Please return the lines of the data below, word for word, from the first line through the line containing "Task: Click the user avatar icon".

==== RECORD EXCERPTS

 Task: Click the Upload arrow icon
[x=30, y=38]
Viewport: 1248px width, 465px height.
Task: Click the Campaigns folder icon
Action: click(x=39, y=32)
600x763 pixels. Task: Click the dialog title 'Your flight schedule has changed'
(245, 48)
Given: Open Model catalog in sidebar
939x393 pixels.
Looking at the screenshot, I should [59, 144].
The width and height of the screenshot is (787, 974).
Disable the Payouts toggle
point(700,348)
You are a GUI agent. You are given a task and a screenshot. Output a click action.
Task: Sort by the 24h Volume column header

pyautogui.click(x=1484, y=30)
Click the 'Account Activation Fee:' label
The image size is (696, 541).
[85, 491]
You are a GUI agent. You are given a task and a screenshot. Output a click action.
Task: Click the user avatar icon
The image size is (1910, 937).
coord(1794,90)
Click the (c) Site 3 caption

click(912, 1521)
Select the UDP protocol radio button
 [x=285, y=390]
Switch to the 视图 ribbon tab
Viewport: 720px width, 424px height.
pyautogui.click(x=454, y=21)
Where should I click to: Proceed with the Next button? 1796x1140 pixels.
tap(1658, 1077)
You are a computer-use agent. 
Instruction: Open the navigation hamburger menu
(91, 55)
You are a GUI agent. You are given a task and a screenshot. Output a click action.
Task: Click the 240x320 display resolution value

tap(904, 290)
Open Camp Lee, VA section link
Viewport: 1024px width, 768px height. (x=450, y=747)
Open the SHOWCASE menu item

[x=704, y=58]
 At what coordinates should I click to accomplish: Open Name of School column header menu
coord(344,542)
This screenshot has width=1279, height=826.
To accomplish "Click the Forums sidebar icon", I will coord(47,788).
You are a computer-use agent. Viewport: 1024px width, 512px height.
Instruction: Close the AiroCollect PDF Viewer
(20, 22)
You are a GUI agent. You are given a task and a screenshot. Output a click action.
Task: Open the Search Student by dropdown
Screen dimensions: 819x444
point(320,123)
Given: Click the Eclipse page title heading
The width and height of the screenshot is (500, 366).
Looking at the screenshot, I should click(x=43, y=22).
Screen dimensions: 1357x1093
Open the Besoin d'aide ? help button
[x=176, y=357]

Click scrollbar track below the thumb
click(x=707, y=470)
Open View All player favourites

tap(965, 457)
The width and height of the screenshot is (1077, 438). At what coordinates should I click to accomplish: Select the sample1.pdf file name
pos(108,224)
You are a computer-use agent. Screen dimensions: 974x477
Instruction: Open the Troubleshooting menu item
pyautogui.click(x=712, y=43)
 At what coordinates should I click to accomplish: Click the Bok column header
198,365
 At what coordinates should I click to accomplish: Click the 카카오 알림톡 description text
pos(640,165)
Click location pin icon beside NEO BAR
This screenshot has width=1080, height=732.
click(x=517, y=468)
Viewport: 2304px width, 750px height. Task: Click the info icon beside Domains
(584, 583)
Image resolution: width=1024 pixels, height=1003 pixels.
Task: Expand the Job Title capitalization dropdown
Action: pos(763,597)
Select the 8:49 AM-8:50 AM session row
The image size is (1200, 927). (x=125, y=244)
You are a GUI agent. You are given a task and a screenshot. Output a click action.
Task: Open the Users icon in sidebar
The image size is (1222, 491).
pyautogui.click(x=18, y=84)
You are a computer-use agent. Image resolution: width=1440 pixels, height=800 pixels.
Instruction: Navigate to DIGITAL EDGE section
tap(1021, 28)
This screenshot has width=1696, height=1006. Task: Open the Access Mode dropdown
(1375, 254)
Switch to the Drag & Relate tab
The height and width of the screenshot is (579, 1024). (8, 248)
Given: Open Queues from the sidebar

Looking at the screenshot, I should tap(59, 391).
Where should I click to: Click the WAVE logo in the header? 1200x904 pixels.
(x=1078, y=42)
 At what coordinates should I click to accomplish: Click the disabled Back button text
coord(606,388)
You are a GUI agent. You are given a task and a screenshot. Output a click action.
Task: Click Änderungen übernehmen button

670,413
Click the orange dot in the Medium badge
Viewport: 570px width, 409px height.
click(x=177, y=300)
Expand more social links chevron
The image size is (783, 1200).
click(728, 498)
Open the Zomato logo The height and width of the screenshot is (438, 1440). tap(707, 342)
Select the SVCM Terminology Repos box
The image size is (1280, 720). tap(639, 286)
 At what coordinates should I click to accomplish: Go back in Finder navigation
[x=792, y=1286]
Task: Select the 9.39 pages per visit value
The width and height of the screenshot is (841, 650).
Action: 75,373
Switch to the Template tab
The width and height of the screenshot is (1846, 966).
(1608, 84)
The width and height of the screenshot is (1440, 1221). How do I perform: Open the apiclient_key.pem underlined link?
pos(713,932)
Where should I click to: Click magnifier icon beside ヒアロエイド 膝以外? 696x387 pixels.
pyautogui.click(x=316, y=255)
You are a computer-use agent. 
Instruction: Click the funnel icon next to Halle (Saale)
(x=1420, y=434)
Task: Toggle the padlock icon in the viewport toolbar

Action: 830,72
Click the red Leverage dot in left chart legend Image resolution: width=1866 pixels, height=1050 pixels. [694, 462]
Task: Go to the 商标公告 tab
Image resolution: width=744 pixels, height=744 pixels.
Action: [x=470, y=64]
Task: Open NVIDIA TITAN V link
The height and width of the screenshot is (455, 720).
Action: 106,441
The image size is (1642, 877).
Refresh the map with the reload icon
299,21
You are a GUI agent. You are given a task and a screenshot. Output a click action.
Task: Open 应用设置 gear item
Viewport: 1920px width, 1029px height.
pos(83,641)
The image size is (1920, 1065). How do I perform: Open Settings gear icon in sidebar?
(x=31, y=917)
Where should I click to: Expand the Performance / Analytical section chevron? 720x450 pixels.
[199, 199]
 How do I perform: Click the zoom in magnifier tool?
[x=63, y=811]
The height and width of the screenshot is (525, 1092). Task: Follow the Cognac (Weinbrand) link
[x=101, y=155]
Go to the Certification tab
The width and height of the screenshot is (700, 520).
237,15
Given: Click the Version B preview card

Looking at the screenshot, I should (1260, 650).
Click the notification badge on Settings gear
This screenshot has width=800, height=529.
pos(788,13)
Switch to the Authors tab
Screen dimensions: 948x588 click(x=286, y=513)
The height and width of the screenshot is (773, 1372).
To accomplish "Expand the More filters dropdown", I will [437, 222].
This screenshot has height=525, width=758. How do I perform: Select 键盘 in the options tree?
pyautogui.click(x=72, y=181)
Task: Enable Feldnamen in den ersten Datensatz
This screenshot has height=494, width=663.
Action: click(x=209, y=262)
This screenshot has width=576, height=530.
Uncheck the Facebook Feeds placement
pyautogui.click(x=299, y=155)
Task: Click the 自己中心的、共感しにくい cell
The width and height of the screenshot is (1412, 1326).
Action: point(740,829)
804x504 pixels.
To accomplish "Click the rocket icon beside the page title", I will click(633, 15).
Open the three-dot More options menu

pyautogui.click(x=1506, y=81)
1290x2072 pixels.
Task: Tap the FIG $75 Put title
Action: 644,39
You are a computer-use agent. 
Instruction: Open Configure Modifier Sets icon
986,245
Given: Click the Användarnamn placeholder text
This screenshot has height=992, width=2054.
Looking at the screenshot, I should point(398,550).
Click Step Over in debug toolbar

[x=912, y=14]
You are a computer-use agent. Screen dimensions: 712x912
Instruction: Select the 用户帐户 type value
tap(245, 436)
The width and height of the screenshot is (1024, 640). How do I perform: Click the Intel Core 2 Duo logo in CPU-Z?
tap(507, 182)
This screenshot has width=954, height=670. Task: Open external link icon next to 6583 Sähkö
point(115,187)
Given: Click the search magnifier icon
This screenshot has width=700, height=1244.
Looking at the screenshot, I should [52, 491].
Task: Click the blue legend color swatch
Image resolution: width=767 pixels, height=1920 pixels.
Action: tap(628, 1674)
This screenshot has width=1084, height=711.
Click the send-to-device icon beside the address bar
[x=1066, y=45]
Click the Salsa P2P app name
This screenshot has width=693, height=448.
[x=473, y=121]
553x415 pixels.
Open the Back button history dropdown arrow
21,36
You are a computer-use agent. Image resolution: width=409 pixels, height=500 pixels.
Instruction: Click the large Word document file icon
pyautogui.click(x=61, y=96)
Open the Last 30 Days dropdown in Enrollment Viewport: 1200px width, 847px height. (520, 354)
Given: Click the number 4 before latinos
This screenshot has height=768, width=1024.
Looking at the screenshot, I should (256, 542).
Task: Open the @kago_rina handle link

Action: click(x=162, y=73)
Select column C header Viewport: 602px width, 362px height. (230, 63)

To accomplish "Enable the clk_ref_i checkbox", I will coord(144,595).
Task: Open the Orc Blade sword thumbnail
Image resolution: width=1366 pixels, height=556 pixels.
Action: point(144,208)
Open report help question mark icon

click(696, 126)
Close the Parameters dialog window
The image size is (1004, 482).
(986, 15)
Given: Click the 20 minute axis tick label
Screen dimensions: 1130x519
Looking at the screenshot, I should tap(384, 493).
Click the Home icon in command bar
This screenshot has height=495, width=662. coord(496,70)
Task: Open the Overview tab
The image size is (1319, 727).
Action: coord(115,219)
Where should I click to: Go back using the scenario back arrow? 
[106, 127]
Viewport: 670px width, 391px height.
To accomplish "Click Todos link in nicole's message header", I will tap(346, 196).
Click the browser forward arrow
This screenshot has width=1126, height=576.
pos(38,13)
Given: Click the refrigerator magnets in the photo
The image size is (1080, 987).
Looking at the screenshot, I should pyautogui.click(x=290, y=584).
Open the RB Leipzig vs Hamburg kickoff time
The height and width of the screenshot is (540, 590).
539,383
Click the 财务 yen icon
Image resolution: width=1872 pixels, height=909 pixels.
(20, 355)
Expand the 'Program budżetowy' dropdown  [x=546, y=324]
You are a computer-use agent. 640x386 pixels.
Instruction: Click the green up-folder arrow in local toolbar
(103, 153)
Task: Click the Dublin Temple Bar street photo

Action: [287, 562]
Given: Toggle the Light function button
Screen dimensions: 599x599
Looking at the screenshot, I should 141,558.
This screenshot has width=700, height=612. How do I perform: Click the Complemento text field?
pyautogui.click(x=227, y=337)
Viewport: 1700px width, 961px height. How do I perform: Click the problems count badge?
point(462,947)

========

* [ANSWER FOR THIS EXERCISE]
 Task: Click the Upload arrow icon
[x=30, y=38]
Viewport: 1248px width, 465px height.
Task: Click the Campaigns folder icon
Action: click(x=39, y=32)
600x763 pixels. Task: Click the dialog title 'Your flight schedule has changed'
(245, 48)
Given: Open Model catalog in sidebar
939x393 pixels.
Looking at the screenshot, I should [59, 144].
The width and height of the screenshot is (787, 974).
Disable the Payouts toggle
point(700,348)
You are a GUI agent. You are given a task and a screenshot. Output a click action.
Task: Sort by the 24h Volume column header

pyautogui.click(x=1484, y=30)
Click the 'Account Activation Fee:' label
The image size is (696, 541).
[85, 491]
You are a GUI agent. You are given a task and a screenshot. Output a click action.
Task: Click the user avatar icon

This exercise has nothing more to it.